Tuesday, November 27, 2007

Plagiarism?

Over on Scott Aaronson's blog there's been a lively discussion about a knotty problem. Aaronson is a computer scientist interested in quantum computing (which I always think of as something pertaining to a rather distant future) and therefore quantum mechanics.

Well, back in October Scott found that a couple of lines from lectures he's published on the web constitute the entire script for an Australian ad for Ricoh printers. You really owe it to yourself to see the ad on YouTube. He's not quite sure what he should do about it. Hundreds of people have made suggestions in comments and I suggest you go over there and give your prejudices an exercise. Somebody has already contributed a comment that will raise your ire.

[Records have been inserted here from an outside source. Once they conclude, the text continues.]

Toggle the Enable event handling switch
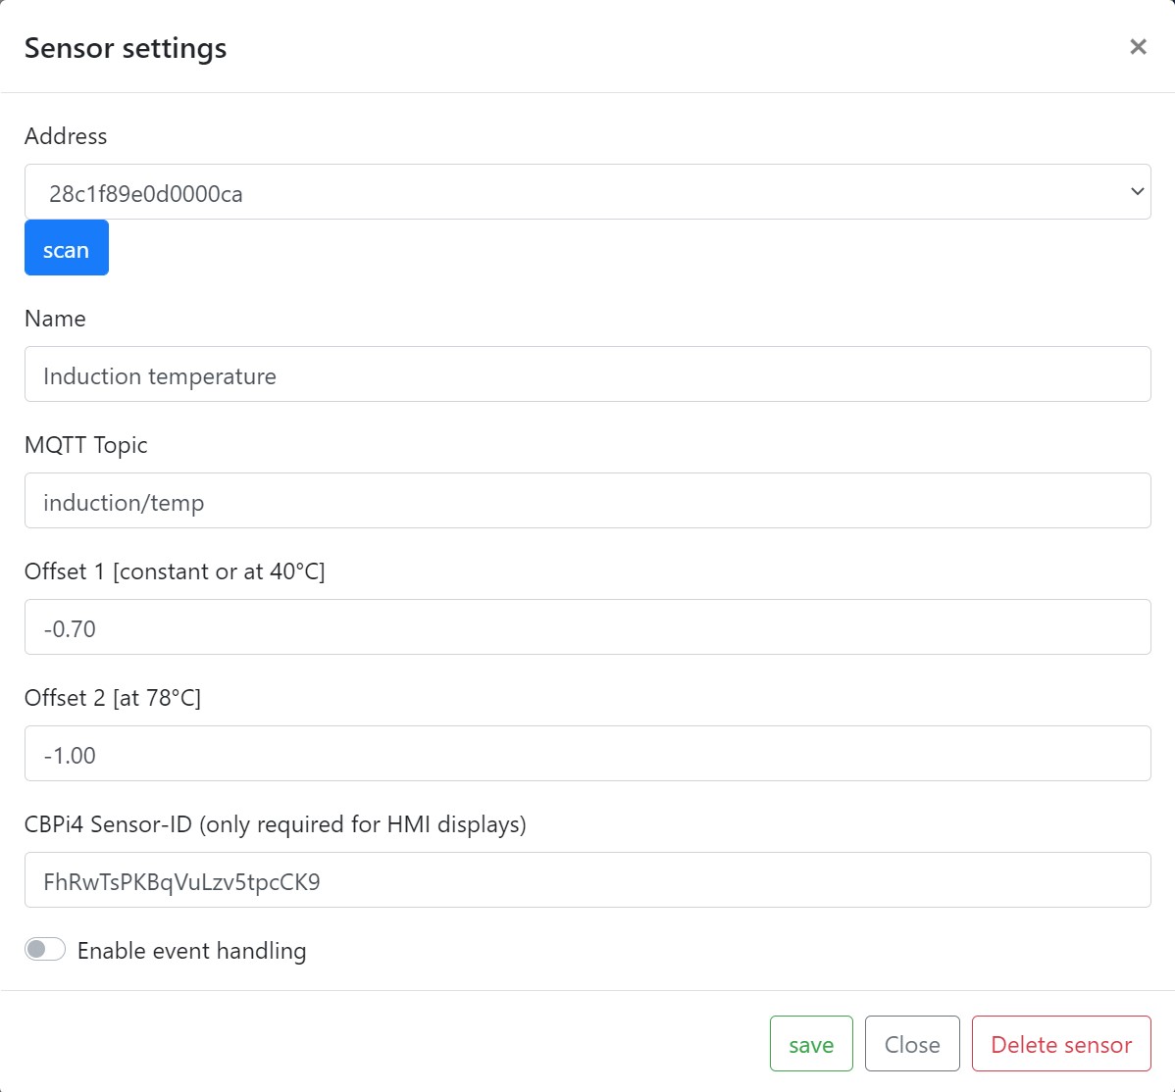Image resolution: width=1175 pixels, height=1092 pixels. tap(45, 949)
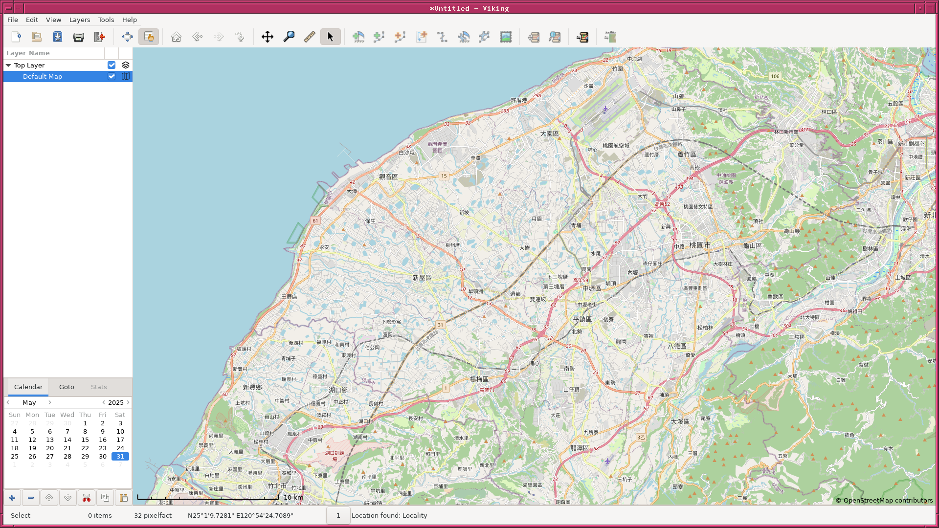Click the Print icon in toolbar

[x=78, y=37]
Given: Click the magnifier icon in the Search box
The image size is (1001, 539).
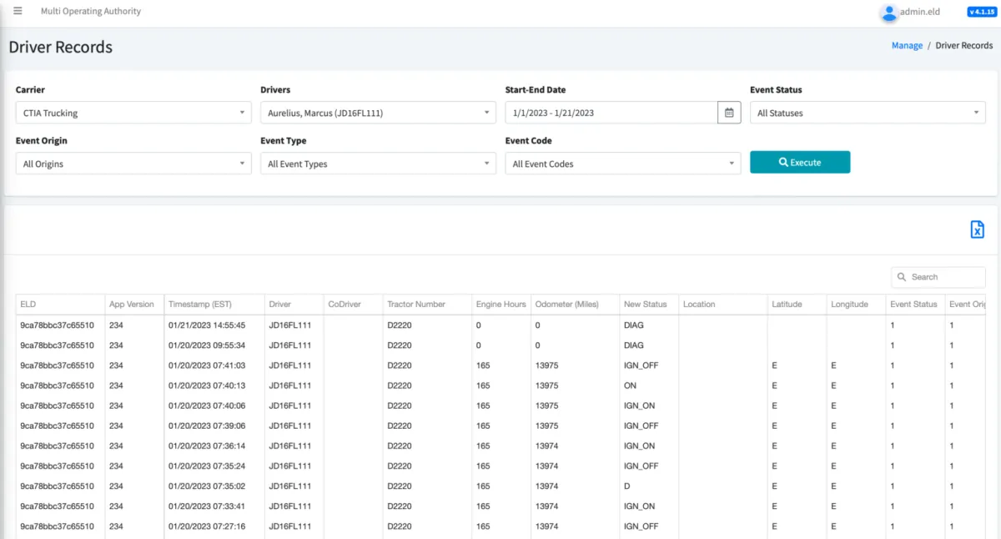Looking at the screenshot, I should (902, 277).
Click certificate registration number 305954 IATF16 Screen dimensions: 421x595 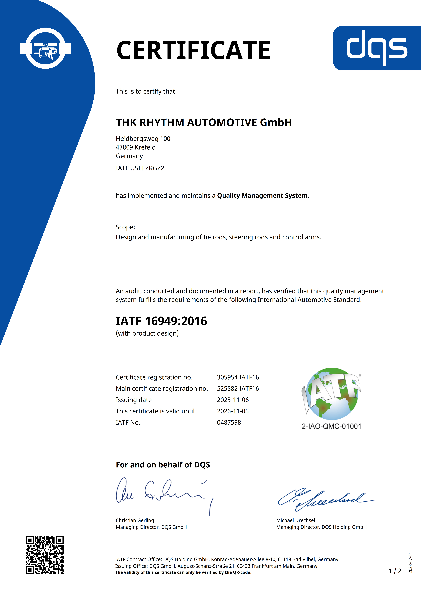coord(238,377)
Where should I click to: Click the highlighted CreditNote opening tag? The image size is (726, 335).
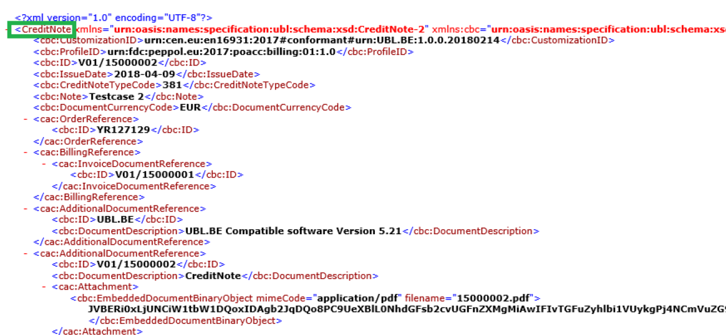pyautogui.click(x=42, y=29)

Opinion there polarized around two positions: one, that Scott should not be such an uptight American about intellectual property and feel complimented or something that his words got out there; and two, nobody (the ad agency) should be making money with his stuff when they didn't even ask permission.

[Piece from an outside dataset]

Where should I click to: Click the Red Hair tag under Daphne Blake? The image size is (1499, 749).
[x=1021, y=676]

I can see both sides, since I have plenty of lectures on the web. I don't know if anyone's ever stolen them (for term papers?). I'm glad to have my stuff out there to be read, but on the other hand...

An interesting problem indeed.

1 comment:

  1. A few years back one of my students pretty much wholesale reproduced one of your lectures on Medieval England. The student footnoted you at the end of every paragraph, but I pointed out that the assignment was for the student to actually write a synthetic analysis, not appropriate someone else's, however many citations they provided.